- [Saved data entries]
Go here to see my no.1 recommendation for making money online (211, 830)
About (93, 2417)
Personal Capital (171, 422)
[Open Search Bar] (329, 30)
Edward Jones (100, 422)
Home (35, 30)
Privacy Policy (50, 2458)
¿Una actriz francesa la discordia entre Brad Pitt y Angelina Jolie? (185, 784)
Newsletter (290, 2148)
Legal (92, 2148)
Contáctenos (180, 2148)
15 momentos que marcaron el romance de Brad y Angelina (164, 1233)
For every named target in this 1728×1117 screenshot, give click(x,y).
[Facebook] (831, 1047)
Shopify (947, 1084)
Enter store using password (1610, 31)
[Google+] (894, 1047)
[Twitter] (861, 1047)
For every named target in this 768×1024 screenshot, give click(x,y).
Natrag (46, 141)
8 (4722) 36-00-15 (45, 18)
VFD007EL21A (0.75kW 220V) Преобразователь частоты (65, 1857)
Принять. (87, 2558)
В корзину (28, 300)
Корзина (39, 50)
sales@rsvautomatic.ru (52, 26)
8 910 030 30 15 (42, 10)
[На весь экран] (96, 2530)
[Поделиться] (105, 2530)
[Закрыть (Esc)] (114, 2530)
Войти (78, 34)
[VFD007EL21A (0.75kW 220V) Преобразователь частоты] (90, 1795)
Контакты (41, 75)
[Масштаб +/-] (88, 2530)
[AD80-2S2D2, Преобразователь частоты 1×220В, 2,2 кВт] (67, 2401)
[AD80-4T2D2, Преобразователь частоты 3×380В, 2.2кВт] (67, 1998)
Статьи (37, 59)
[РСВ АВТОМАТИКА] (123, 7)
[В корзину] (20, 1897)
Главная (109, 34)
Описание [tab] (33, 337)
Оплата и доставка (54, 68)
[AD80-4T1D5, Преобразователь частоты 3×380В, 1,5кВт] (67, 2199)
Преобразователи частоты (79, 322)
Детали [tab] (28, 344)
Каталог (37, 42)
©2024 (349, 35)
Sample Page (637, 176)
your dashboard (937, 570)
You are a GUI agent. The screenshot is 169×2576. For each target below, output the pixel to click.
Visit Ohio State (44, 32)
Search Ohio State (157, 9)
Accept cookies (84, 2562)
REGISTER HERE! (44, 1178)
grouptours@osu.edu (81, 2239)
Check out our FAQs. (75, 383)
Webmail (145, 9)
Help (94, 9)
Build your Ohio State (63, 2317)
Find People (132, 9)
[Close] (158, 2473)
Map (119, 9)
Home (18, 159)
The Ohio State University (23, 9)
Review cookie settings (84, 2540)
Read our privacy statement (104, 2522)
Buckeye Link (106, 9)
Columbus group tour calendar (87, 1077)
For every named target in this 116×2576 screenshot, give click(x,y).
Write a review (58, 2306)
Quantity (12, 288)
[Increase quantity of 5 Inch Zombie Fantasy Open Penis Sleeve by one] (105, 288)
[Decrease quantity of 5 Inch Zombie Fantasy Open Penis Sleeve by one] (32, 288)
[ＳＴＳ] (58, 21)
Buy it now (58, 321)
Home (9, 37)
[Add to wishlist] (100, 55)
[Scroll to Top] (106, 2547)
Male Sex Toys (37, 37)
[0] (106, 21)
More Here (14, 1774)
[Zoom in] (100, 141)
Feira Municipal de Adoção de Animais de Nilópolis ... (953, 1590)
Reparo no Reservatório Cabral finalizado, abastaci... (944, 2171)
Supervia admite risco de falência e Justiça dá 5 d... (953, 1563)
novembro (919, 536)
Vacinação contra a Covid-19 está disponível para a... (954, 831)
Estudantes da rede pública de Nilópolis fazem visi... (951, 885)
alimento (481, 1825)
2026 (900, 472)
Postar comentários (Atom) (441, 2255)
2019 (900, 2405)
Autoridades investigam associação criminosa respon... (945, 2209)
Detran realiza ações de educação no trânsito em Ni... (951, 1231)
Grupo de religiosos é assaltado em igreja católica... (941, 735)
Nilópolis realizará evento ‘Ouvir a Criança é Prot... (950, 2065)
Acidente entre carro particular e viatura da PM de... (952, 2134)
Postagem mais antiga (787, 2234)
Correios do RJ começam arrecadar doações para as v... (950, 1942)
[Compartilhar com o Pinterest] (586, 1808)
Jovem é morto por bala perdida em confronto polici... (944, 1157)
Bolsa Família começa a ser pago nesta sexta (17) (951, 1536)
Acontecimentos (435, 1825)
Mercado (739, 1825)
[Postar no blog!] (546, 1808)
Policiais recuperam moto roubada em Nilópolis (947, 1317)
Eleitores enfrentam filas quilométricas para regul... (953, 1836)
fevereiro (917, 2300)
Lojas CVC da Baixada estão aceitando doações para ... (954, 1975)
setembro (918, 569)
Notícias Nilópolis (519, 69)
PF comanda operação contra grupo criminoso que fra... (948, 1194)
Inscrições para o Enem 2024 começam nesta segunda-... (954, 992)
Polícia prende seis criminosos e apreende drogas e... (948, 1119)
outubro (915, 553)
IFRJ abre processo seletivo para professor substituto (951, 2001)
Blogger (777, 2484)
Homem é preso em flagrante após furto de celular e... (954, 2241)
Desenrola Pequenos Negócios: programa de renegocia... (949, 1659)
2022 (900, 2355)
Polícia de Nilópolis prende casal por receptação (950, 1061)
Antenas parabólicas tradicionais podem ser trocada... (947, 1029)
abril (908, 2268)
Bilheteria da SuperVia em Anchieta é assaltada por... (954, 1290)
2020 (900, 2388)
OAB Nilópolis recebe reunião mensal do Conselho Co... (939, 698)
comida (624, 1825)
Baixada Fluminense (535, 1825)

- [ABOUT THIS TASK]
Which lines above contain the word "Zombie"? Copy all of them.

- [SOLVED PROBLEM]
[Increase quantity of 5 Inch Zombie Fantasy Open Penis Sleeve by one] (105, 288)
[Decrease quantity of 5 Inch Zombie Fantasy Open Penis Sleeve by one] (32, 288)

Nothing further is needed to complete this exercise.